Pixel coordinate grounding data:
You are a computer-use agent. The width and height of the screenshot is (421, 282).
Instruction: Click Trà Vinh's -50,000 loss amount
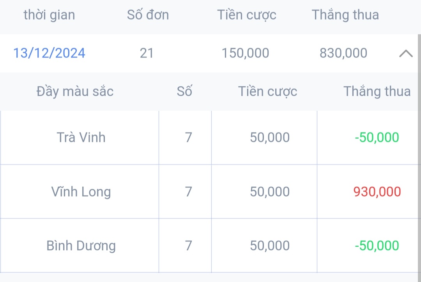pyautogui.click(x=377, y=137)
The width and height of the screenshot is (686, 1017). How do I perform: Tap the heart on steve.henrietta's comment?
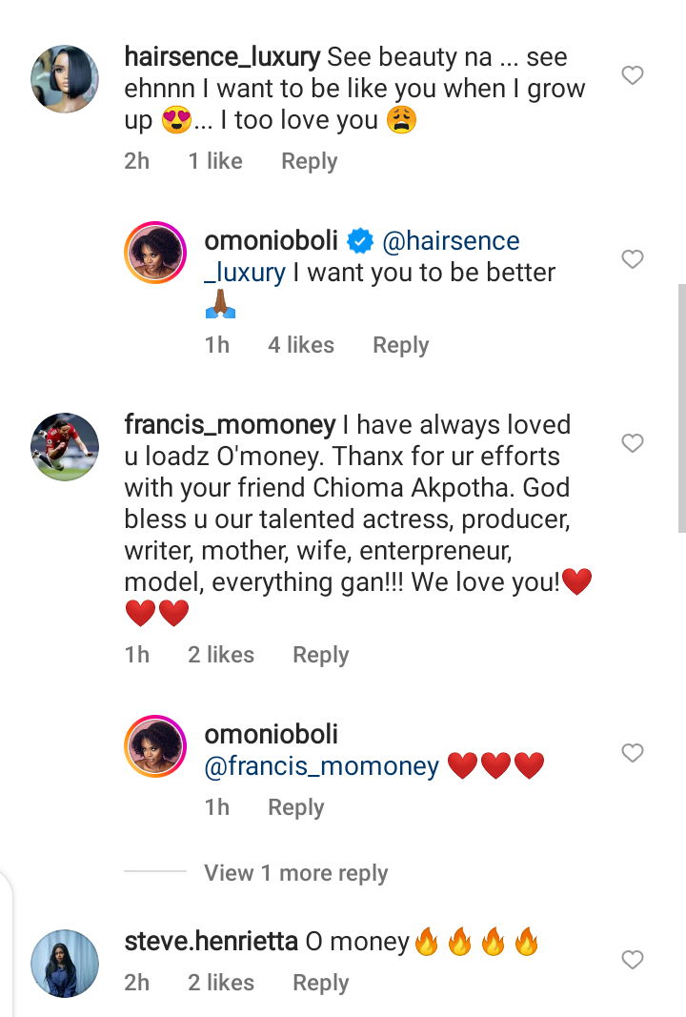pos(633,960)
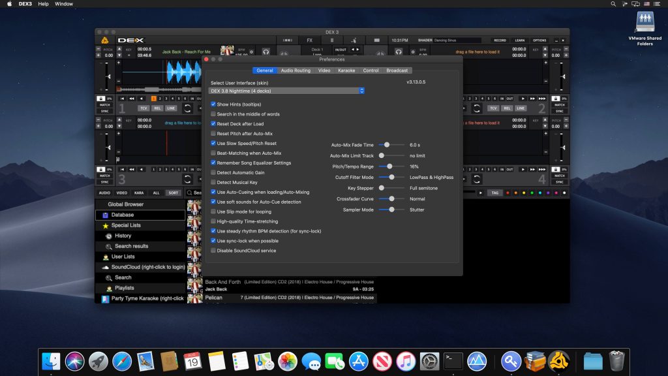Uncheck Show Hints (tooltips) option
668x376 pixels.
[x=213, y=104]
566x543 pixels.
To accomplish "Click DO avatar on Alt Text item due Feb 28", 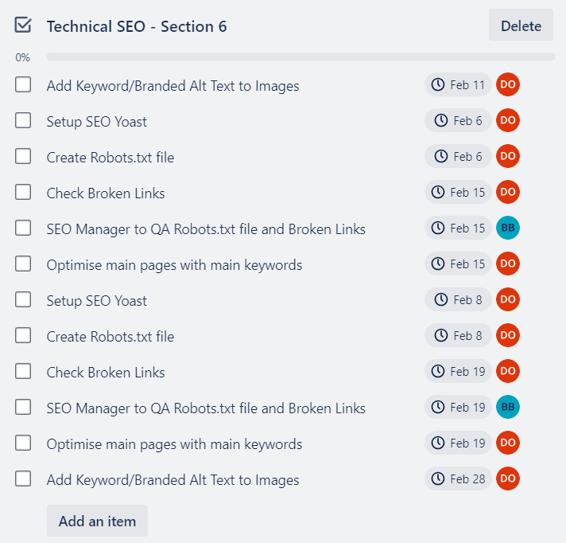I will click(507, 479).
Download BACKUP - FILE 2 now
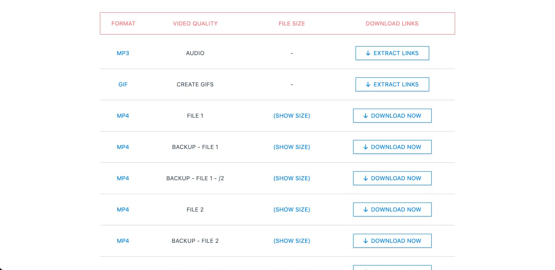Screen dimensions: 555x270 click(x=392, y=241)
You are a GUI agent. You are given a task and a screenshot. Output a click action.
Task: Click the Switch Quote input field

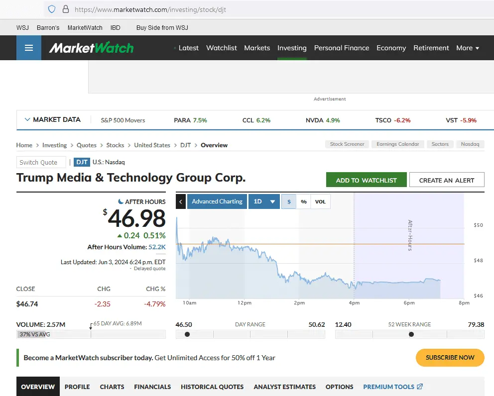41,162
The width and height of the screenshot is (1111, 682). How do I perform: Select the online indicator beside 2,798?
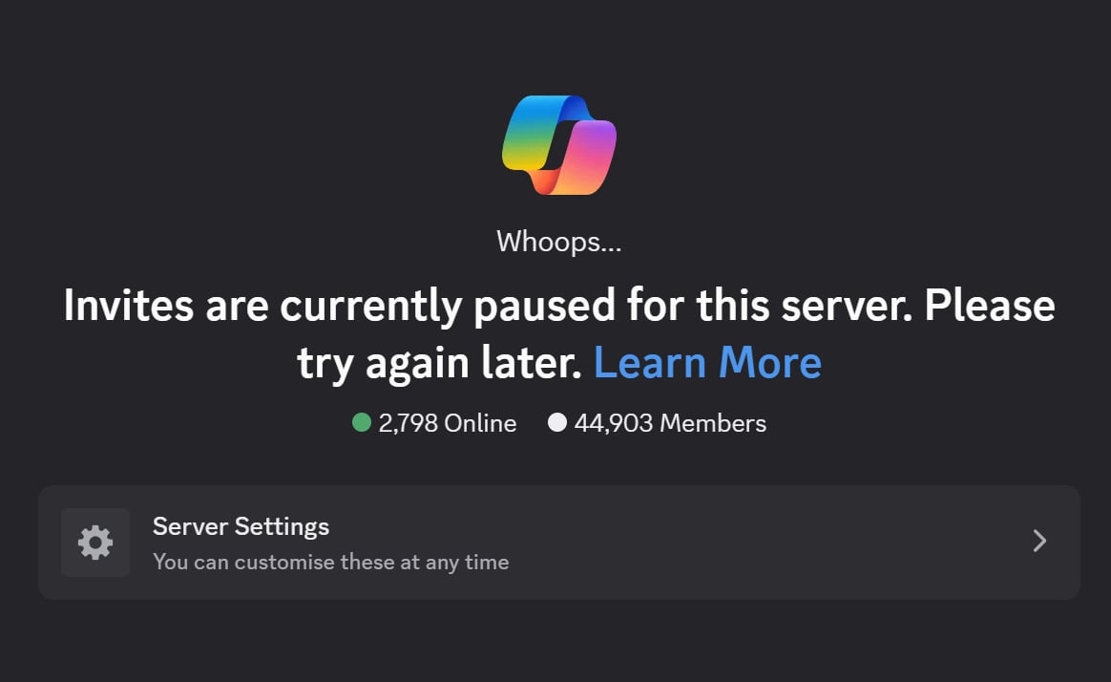click(363, 422)
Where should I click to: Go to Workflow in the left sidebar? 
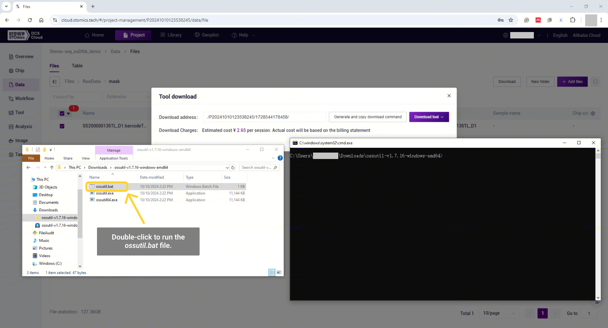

*Task to carry out:* Could you filter the entries above for lines holding the string "agent" and copy them?

*Task answer:*
You are a computer-use agent. The width and height of the screenshot is (421, 282).
You are a GUI agent. You are given a task and a screenshot. Output a click action.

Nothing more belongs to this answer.